Sunrise also made high investments totalling CHF 131.0 million in the first quarter, most recently the acquisition of Lausanne Industrial Services’ cable network. The Swiss outfit took over SiL’s cable net in 10 municipalities surrounding the city of Lausanne, with more than 17,000 households and businesses transferred to Sunrise.

As part of the acquisition, the company said it will be providing telecommunications services, including broadband and TV, to businesses and individuals, and modernising the cable network to make it future-proof.

Liberty Global announced it will spin off 100% of Sunrise to shareholders in February. The parent company said the spin-off “aims to maximize shareholder value by unlocking the fully distributed value of Sunrise over time, supported by Sunrise’s fully integrated FMC challenger position, attractive growth outlook, excellent expected cash generation and experienced management team”.

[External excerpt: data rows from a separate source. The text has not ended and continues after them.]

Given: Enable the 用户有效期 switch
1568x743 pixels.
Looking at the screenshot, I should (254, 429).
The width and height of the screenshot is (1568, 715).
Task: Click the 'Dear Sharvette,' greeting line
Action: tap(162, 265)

Commenting on the financial results, André Krause, CEO of Sunrise, said: “We have started 2024 with a strong operational and solid financial result. We continued our growth momentum in mobile post-paid across all segments, despite a generally less liquid market compared to the previous year. At the same time, we achieved strong net growth in the Internet segment that was also driven by increased customer loyalty. Overall, we are well on track, fully confirm our guidance for the 2024 financial year and expect positive effects of operational cost optimisation in the following quarters. We also look forward to being listed on the Swiss stock exchange again soon.”